Exercise aim ▸
Leaving the pictures aside, repeat the entries exactly.
************
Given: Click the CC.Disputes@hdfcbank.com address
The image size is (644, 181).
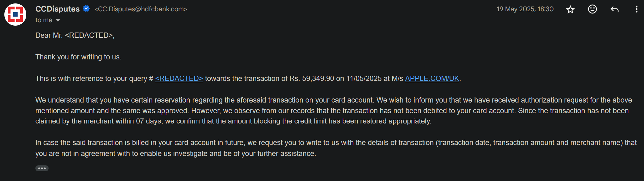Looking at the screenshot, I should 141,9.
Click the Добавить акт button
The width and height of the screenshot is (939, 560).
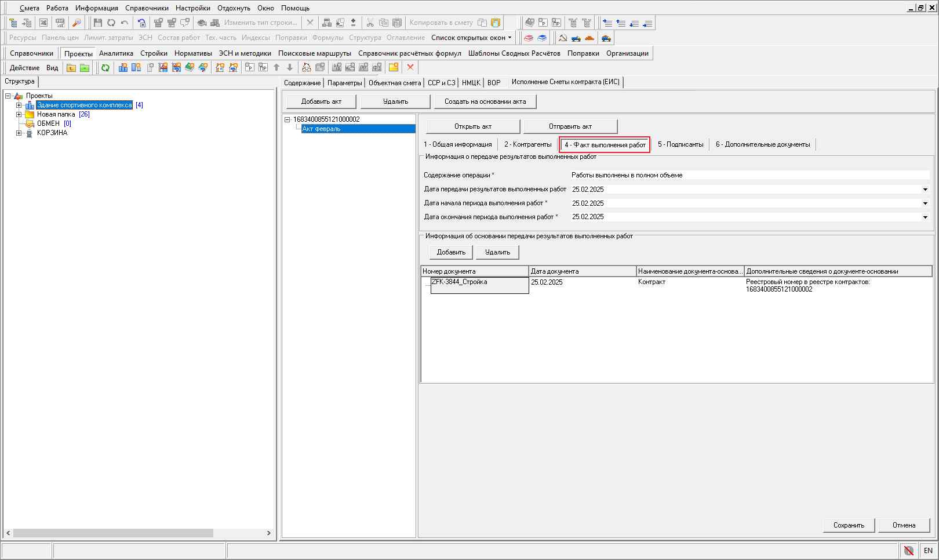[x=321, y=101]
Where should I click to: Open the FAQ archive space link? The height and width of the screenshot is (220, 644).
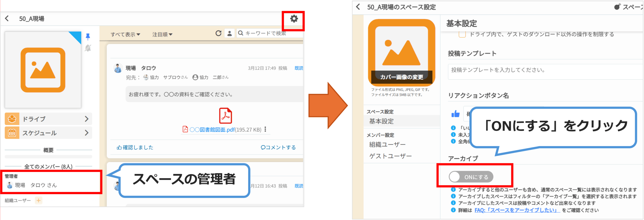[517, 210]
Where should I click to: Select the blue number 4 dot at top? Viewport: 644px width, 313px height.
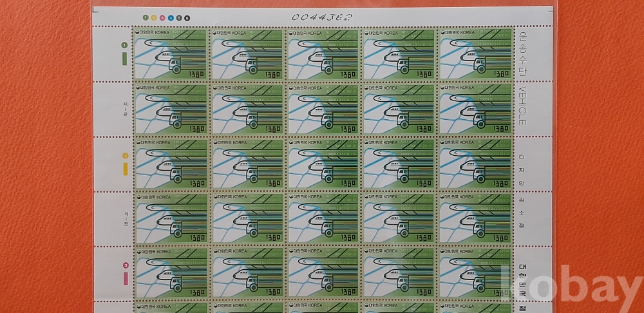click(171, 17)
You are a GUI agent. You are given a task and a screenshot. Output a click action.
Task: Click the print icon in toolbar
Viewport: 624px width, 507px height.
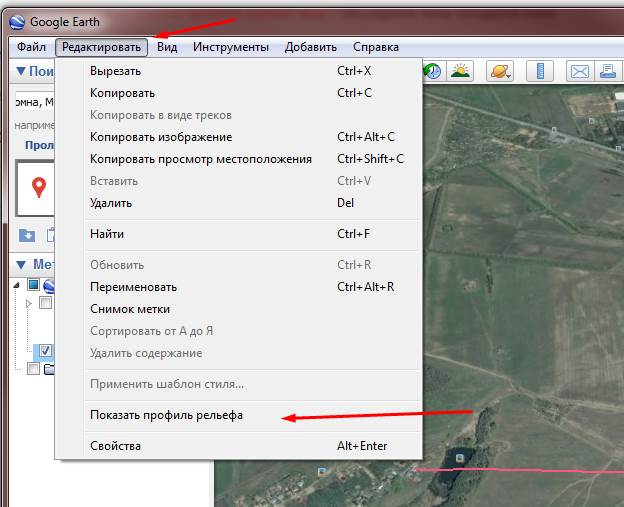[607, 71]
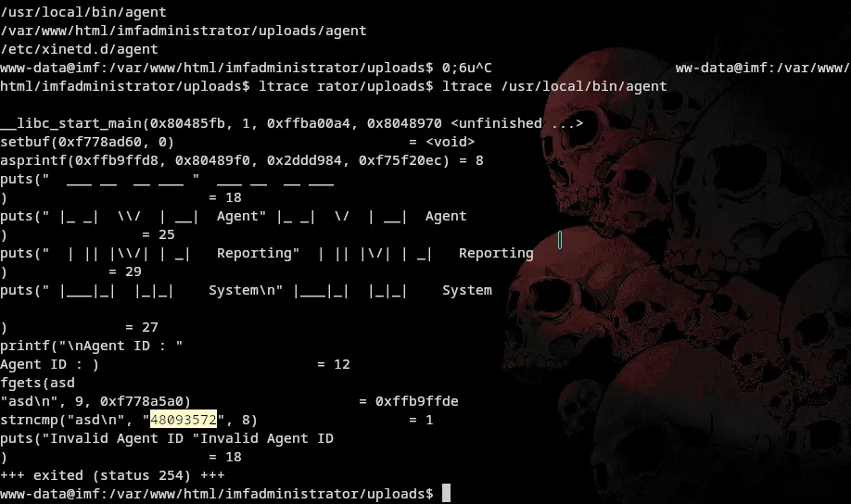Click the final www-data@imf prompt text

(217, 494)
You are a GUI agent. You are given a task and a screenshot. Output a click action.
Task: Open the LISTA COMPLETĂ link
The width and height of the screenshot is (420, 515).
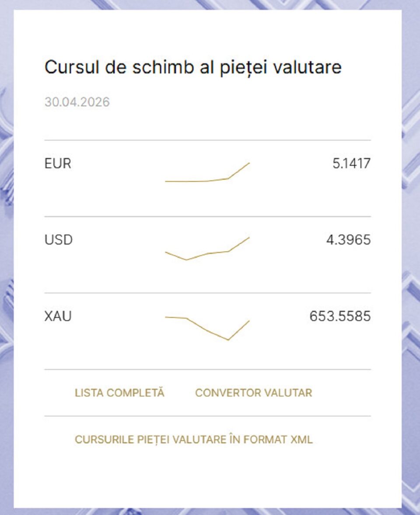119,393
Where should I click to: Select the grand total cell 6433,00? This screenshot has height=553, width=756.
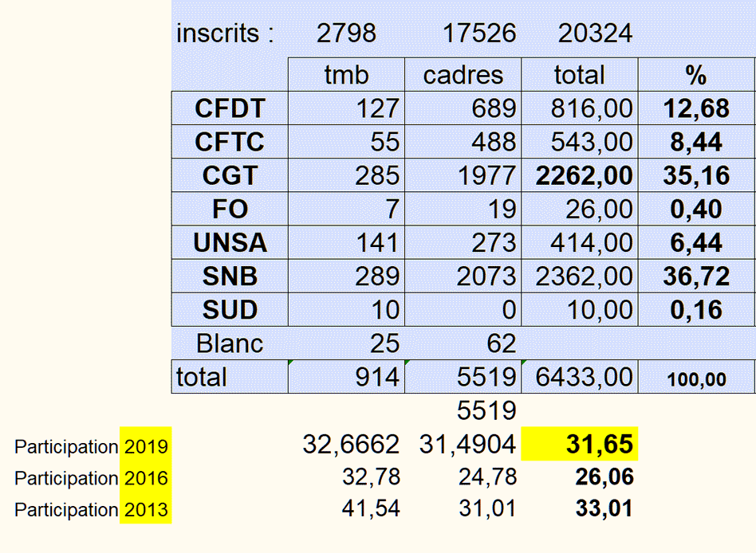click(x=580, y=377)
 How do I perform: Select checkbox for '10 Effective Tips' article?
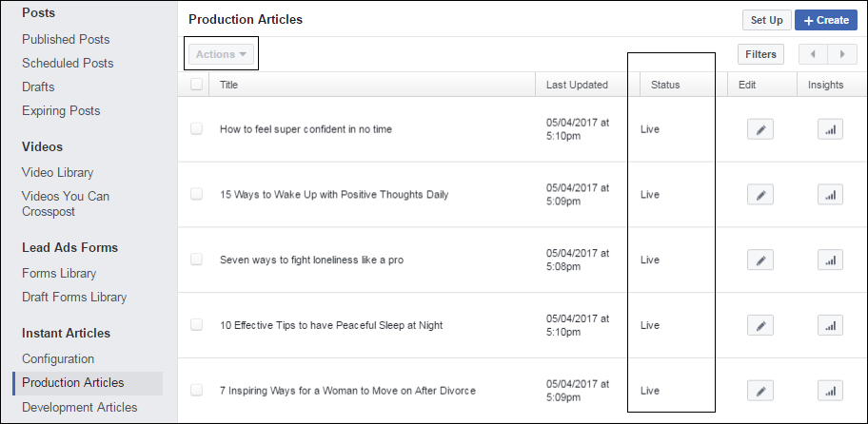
************
Exercise output ▸
Given: Click the CC.Disputes@hdfcbank.com address
The image size is (644, 181).
Looking at the screenshot, I should 141,9.
Click the Добавить акт button
The width and height of the screenshot is (939, 560).
[x=321, y=101]
Where should I click to: Open the FAQ archive space link? The height and width of the screenshot is (220, 644).
[517, 210]
Where should I click to: Select the blue number 4 dot at top? Viewport: 644px width, 313px height.
click(171, 17)
You are a GUI agent. You are given a task and a screenshot. Output a click action.
Task: Click the print icon in toolbar
Viewport: 624px width, 507px height.
[607, 71]
Click the final www-data@imf prompt text

(217, 494)
You are a GUI agent. You are given a task and a screenshot. Output a click action.
Task: Open the LISTA COMPLETĂ link
The width and height of the screenshot is (420, 515).
119,393
Where should I click to: Select the grand total cell 6433,00? This screenshot has height=553, width=756.
click(x=580, y=377)
 How do I perform: Select checkbox for '10 Effective Tips' article?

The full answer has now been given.